== EXERCISE GOAL ==
Carry on the piece below about Thich Nhat Hanh, Berrigan, and their dialogues during the Vietnam War, starting right after its last sentence.

== EXTRACT PROVIDED ==
>>>>>
Many of us testify to the spiritual awakening which accompanied our political awakening around the war. Illusions stripped, victims recognized, powers unmasked, the need for spiritual resource and nurturing community confirmed or at least first guessed.
Still, some questions remain: have we learned the lessons of the Vietnamese? Have we loved our enemies enough to find them not only our sister and brothers, but among our best teachers in the faith?
Thich Nhat Hanh is a monk, poet, and Zen master. A little tract of his has been getting some circulation in this country. It is a meditation guide for activists published variously under the title The Miracle of Being Awake or The Miracle of Mindfulness. Nhat Hanh was for all practical purposes exiled from Vietnam when he went to Paris with the Buddhist Peace Delegation. Neither the Thieu regime nor the new government permitted him to return.
His community is part of movement long active in Vietnam known as “engaged Buddhism,” whose work sounds remarkably like something out of Matthew 25. It has easily been compared with the “applied Christianity” of the Catholic Worker movement.
Berrigan is the better known to us. His voice, as always, has the rhythm of the gospel to it. Good news, as they say, in bad times.
The bad times which were the context for these dialogues are worth remembering. Berrigan and Nhat Hanh sat in the wake of an air war long hyped up in the name of Vietnamization. The Peace Accords were signed. Tiger cages and Saigon jails were overflowing with prisoners political. An American draft resister wrote a preface for the book chronicling the military policy and political situation surrounding these talks. It was rejected as not in keeping with the book’s contemplative spirit — as though the publishers wanted the raft without the fury of the storm.
<<<<<
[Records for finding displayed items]
>>>>>
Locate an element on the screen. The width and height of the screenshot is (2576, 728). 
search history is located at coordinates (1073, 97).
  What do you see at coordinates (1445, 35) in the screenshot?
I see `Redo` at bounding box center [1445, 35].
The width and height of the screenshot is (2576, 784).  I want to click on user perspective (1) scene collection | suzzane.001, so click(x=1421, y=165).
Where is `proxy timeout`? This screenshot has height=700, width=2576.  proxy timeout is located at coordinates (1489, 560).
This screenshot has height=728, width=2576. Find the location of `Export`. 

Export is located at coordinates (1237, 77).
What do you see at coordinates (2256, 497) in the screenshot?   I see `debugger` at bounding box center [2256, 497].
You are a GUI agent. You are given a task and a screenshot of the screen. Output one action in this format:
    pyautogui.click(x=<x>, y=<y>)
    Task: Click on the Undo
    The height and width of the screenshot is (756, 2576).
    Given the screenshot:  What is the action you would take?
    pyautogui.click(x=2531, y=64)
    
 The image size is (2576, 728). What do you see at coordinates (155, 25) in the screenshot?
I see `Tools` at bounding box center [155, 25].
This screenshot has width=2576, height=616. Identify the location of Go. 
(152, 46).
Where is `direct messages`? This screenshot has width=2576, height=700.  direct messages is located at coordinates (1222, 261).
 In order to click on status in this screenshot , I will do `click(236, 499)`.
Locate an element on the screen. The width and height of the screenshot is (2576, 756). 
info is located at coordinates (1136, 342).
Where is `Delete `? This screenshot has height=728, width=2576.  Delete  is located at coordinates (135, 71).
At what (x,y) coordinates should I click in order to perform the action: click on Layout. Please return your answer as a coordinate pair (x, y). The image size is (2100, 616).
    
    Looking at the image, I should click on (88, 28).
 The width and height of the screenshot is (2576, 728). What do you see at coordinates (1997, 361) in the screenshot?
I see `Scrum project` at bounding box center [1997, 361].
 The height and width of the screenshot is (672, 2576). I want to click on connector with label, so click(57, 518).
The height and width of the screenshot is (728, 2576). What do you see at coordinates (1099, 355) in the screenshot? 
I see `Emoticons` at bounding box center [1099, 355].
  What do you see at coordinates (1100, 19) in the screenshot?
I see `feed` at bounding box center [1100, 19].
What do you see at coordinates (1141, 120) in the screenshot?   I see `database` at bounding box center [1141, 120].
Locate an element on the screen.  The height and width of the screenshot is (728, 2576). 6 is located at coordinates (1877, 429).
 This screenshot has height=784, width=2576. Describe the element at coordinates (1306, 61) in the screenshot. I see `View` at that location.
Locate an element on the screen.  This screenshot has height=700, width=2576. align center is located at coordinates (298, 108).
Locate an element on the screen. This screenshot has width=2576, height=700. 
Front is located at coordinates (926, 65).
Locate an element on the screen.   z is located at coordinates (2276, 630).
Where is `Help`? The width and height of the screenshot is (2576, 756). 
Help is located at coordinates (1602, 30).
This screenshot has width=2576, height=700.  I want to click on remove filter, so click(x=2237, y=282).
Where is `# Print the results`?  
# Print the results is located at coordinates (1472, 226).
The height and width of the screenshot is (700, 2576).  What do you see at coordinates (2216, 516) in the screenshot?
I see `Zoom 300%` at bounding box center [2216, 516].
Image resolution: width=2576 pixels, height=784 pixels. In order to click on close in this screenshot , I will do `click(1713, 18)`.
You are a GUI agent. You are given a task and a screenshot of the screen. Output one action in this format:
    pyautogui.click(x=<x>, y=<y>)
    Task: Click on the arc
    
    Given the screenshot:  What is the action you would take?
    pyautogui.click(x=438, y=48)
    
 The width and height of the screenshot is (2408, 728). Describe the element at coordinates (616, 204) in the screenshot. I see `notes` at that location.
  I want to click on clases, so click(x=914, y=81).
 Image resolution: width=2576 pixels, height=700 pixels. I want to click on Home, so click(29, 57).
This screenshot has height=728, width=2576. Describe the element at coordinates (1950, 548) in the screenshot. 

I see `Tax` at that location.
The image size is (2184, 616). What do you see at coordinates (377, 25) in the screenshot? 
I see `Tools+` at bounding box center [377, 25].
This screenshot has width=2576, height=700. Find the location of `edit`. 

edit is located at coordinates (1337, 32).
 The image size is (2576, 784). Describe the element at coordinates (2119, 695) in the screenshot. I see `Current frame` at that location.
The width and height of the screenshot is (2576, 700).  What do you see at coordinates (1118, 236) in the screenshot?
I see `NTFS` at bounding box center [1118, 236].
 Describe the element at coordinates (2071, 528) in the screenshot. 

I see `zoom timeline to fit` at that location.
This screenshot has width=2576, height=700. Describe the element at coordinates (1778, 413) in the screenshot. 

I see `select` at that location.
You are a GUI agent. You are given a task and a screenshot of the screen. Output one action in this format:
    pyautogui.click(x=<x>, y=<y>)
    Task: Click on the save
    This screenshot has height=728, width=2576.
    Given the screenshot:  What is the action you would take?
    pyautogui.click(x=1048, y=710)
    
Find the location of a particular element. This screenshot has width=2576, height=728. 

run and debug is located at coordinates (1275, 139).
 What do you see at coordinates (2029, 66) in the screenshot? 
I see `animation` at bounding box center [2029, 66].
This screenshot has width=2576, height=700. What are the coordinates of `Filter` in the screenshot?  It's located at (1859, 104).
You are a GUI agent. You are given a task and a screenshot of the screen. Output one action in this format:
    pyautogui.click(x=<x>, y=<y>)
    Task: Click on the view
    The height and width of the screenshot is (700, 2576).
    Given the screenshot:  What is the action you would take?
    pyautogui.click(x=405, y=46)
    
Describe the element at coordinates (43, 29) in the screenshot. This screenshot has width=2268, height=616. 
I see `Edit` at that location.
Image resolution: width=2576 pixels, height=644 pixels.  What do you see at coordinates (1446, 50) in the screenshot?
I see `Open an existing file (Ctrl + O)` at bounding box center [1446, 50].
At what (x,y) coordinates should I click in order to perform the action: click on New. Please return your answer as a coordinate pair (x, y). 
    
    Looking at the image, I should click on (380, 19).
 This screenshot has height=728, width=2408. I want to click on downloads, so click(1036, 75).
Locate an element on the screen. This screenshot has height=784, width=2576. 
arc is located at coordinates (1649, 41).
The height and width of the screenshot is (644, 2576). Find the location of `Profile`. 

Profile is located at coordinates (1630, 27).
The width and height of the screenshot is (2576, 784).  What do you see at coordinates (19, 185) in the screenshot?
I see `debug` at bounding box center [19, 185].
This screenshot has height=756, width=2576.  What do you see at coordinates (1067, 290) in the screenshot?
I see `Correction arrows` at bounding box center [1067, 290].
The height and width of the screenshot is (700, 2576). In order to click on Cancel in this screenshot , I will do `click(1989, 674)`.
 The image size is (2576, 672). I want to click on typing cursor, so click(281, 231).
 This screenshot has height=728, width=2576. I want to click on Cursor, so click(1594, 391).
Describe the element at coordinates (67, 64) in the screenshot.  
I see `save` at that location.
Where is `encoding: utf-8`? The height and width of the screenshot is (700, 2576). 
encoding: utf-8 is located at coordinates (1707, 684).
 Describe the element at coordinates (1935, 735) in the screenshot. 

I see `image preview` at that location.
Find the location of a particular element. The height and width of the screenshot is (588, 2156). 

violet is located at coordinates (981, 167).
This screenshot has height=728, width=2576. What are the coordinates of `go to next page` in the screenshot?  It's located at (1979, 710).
<<<<<
== EXERCISE OUTPUT ==
The other context, every bit as important, is that the conversations took place during Holy Week, and return repeatedly to those central events of the faith. When Thich Nhat Hanh reflects on the Eucharist, it is not in a spiritual or historical vacuum, but at the heart of reality:
One time I meditated on the meaning of the Eucharist. Suddenly I found that message of Jesus so clear. The disciples had been following Him and had seen Him, had the chance to look at Him, to look in His eyes, to see Him smile, to see Him in reality. But it seems to me that they were not capable of being in real contact with that marvelous reality. Then He broke bread and poured wine and said, “This is My flesh, My blood. Drink it, take it, eat it, and you will have life eternal.” I think the message is so clear, so clear to a Buddhist monk. We eat a lot, we drink a lot; but what do we eat? We eat phantoms; we drink ghosts. We don’t eat bread — reality. But if Jesus said, “This is My flesh, this is My blood,” it’s a very drastic way of awakening us from forgetfulness, from ignorance. (p. 2)
There is a conscious indication that these friends shared together in a Eucharist on Holy Thursday. In a very real sense, the entire book issues from that communion table. It is fruit of a genuine reconciling event. These servants of reality focus their hearts on the victims and horrors of the war, seeing the Suffering One, and thereby offer us the only real alternative to such horrors. The power of bread and wine to work a mysterious and subversive healing is revealed anew. And all of their talking is filled with that sacramental spirit.
The reader likewise should come as to the table. The hints and clues and leadings are to be eaten, partaken as of body and blood, and advisedly. It is not a book you devour, unable to put down. Small meditational pieces, fully tasted, are more than enough to swallow.
For example, the section concerning “Jesus and Buddha” is about looking into their eyes, and seeing the least of our sister and brothers. It offers a way of reading Scripture: entering the story and history and situation fully present and hearing the word as a personal experience.
Nhat Hanh reports of astounding an Israeli professor who once asked if he would be willing to sacrifice Buddhism for the sake of real peace in Vietnam. The monk’s reply: yes. To save Buddhism at the expense of peace would be such a violation as to lose both. And after all, “Even if you don’t have any temples or monks you can still be a Buddhist in your heart and life.”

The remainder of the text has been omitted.